The two child actors were aged 11 and 12 at the time of the filming.

==Production==
Due to the dangers of filming in Afghanistan, much of the film was instead shot in the western Chinese city of Kashgar, which is located about 800 km from Kabul and shares many visual similarities.

==Critical reception==
 On Metacritic, the film has an average score of 61 out of 100, based on 34 reviews, indicating "generally favorable reviews".

Praise was given to the film's actors, particularly Mahmoodzada, Ebrahimi, and Ershadi. Mick LaSalle of the San Francisco Chronicle wrote "it's a worthy piece of work. But the terseness of Hosseini's prose has been replaced by the sentimentality of director Marc Forster's approach, and the result is a film that's longer and lusher and gushier than it should have been." The New York Times critic Manohla Dargis criticized David Benioff's script, saying it "gestures in the direction of Communists and mullahs, the Soviet invaders and the Taliban insurgents, but none of these players figure into the story in any meaningful fashion". LaSalle and Dargis criticized the use of the rape scene.

Roger Ebert of the Chicago Sun-Times named it the 5th best film of 2007.

==Controversy==
Though the child actors enjoyed making the film, they and their families expressed worries about their situation after the film's release. Regarding one scene, Ahmad Khan Mahmoodzada (young Hassan) said, "I want to continue making films and be an actor but the rape scene upset me because my friends will watch it and I won't be able to go outside any more. They will think I was raped." The scene was depicted in a less harrowing manner than originally planned; it contained no nudity, and the sexual aspect of the attack was suggested only very briefly at the end of the scene (also, a body double was used). There were also fears of intertribal reprisals, as the character Hassan was a Hazara and the boys who bullied and raped him were Pashtun.
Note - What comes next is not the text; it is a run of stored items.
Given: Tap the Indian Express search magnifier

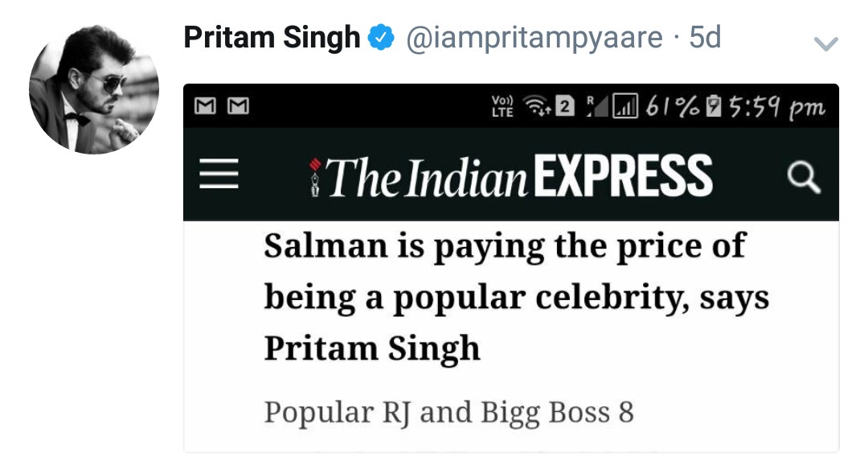Looking at the screenshot, I should click(804, 177).
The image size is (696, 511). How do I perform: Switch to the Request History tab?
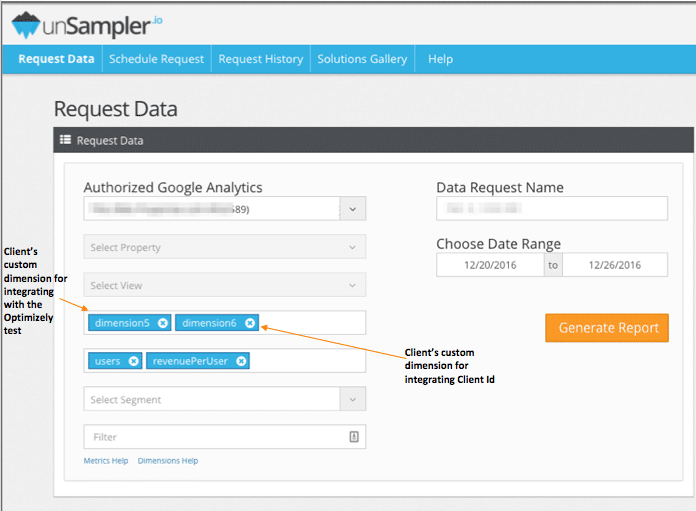click(260, 59)
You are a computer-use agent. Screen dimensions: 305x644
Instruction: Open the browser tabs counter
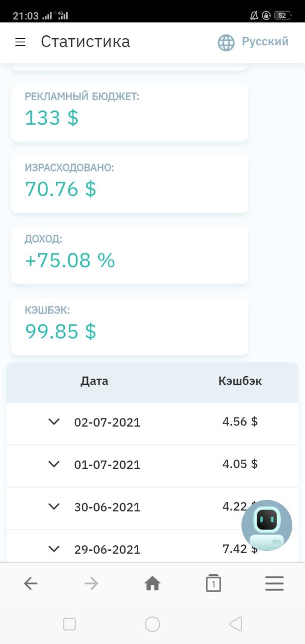pos(214,583)
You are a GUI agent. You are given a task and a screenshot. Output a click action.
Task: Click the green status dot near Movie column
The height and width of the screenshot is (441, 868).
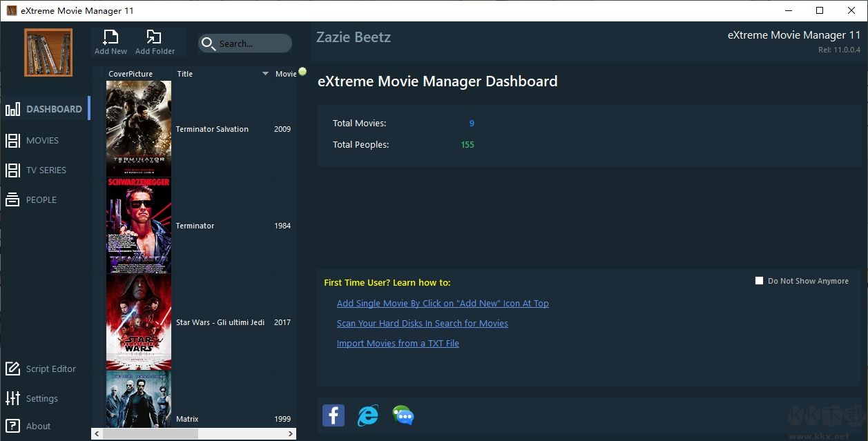301,72
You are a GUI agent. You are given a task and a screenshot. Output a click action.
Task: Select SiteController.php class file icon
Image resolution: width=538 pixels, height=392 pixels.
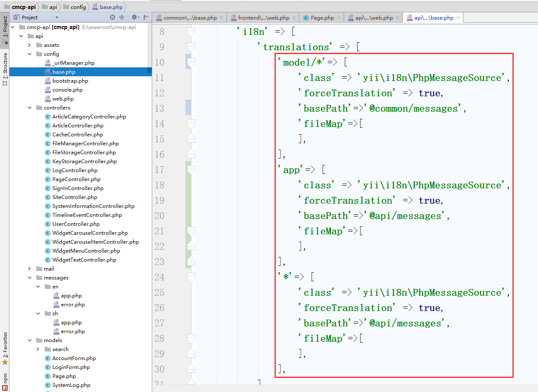click(48, 197)
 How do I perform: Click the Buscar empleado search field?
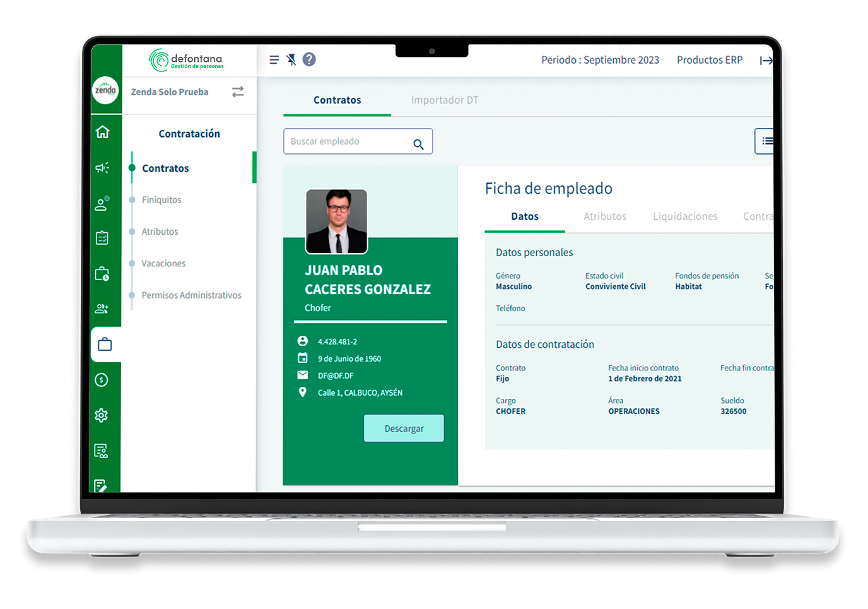(x=347, y=141)
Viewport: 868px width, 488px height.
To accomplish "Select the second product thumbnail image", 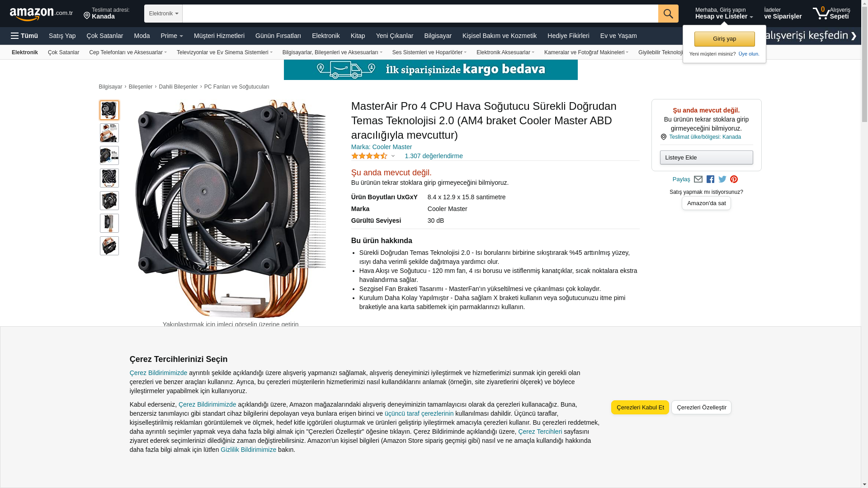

The government of Afghanistan at the time, led by President Hamid Karzai, decided to ban the film from theaters and DVD shops, both because of the rape scene and the ethnic tensions. The deputy Information and Culture minister said: "It showed the ethnic groups of Afghanistan in a bad light. We respect freedom of speech, we support freedom of speech, but unfortunately we have difficulties in Afghan society, and if this film is shown in the cinemas, it is humiliating for one of our ethnic groups."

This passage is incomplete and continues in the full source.